Natalia Pschenitschnikova über 'Territorium - Yellow Zone':
Die Aufnahmen entstanden in Moskau an drei Tagen im Oktober 2006. Alle Aufnahmen wurden draußen, innerhalb des Straßendreiecks Turgenevskaja - Kitaj-Gorod - Zemljanoj Val gemacht. Das ist die 'Zone' meiner Kindheit und Jugend. Die Zone, wo so vieles gefühlt wurde, wo so viel geschehen ist, und wo so viele Spaziergänge stattfanden. Hier in meiner damals so leidenschaftlich geliebten und gehassten Stadt - ein Gefühl, das sich nie wiederholen wird - kannte ich den Klang jeder Straßenecke, konnte mit geschlossenen Augen meinen Weg nach Hause finden.
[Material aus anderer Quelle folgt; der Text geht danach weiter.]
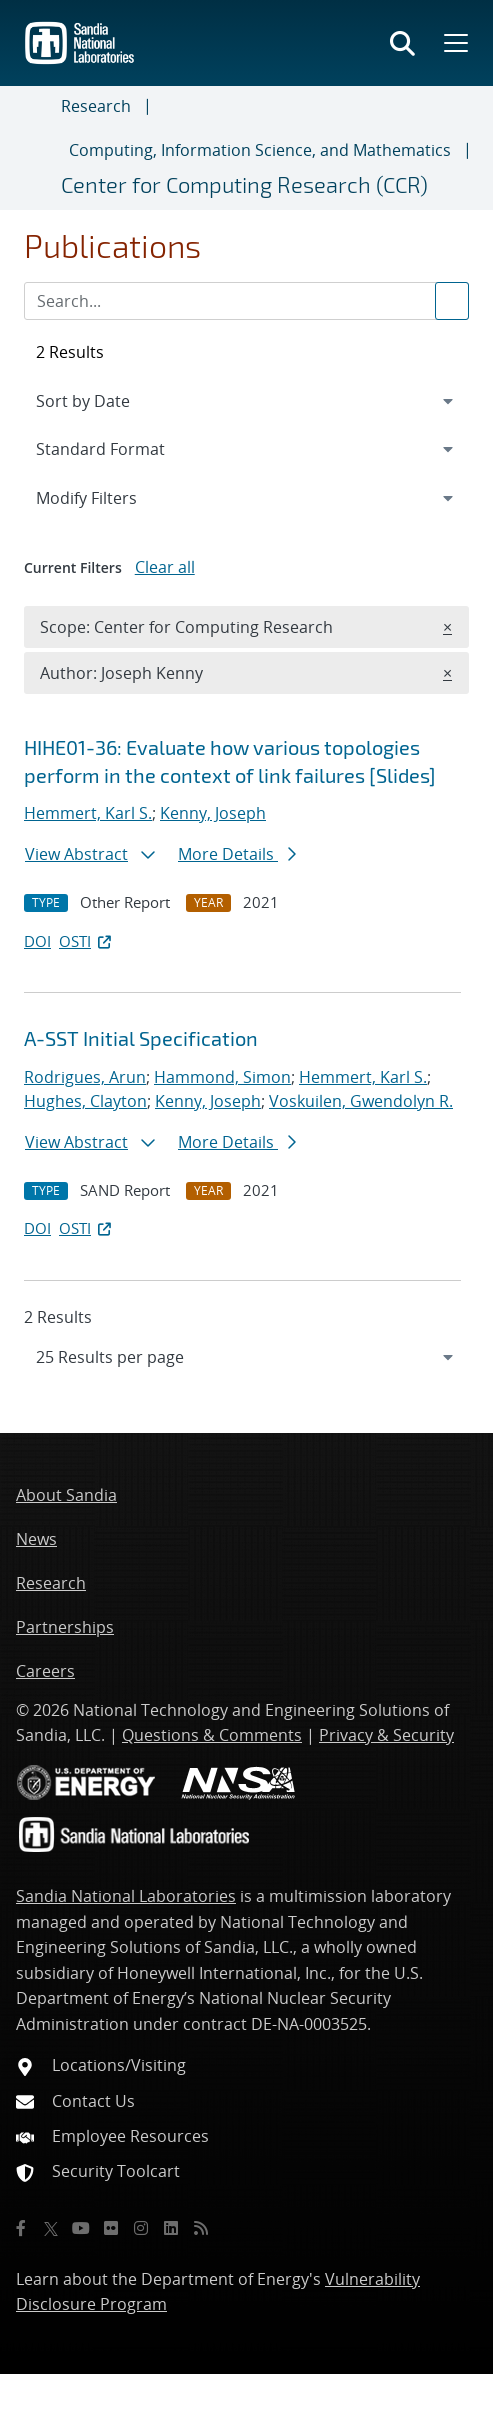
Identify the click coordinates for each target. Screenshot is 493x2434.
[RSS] (201, 2228)
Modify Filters (113, 497)
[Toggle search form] (402, 43)
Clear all (165, 567)
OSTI (87, 941)
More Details (237, 854)
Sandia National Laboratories (126, 1896)
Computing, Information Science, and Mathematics (260, 150)
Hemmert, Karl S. (88, 813)
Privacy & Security (386, 1735)
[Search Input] (246, 301)
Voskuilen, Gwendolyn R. (361, 1101)
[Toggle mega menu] (454, 43)
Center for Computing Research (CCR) (244, 184)
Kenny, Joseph (213, 813)
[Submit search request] (452, 301)
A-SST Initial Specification (141, 1038)
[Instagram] (141, 2228)
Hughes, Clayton (85, 1101)
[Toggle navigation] (38, 148)
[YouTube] (81, 2228)
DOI (37, 941)
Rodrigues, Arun (85, 1077)
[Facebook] (21, 2228)
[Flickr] (111, 2228)
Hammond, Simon (222, 1077)
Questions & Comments (212, 1735)
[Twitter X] (51, 2228)
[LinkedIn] (171, 2228)
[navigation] (246, 1357)
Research (96, 106)
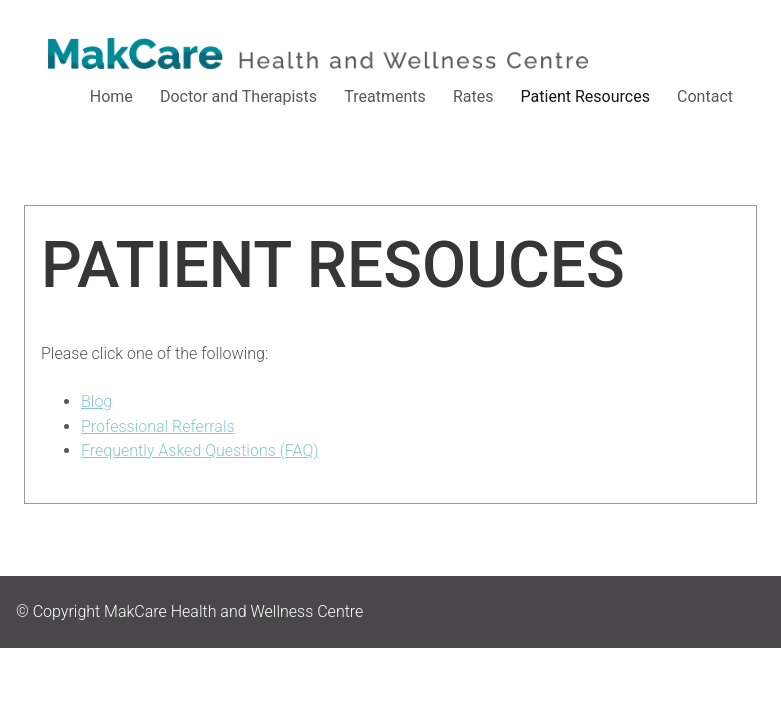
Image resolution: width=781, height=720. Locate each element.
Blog (96, 401)
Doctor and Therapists (238, 96)
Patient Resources (585, 96)
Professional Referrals (158, 426)
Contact (705, 96)
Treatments (385, 96)
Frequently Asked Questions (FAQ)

Jetzt, 15 Jahre später, hat sich die Stadt sehr verändert, der Klang ist, wie ein Atem, anders geworden: krank, asthmatisch, mit spastischem, betrunkenem Lachen ist er wie ein Amokläufer, der das süße Getränk des Friedens mit der bitteren Droge des Konsums verwechselt hat. Die Stadt schreit nach Geld und Sex, gierig und unersättlich. Nichts anderes ist geblieben. Fast nichts.Diese Aufnahmen sind Dokumentationen meines Versuchs, den sterbenden Stadtkörper zu berühren, des Versuchs, meine letzten Klänge dort zu lassen, unsichtbare kleine Friedhofssteine als Zeichen des Abschieds.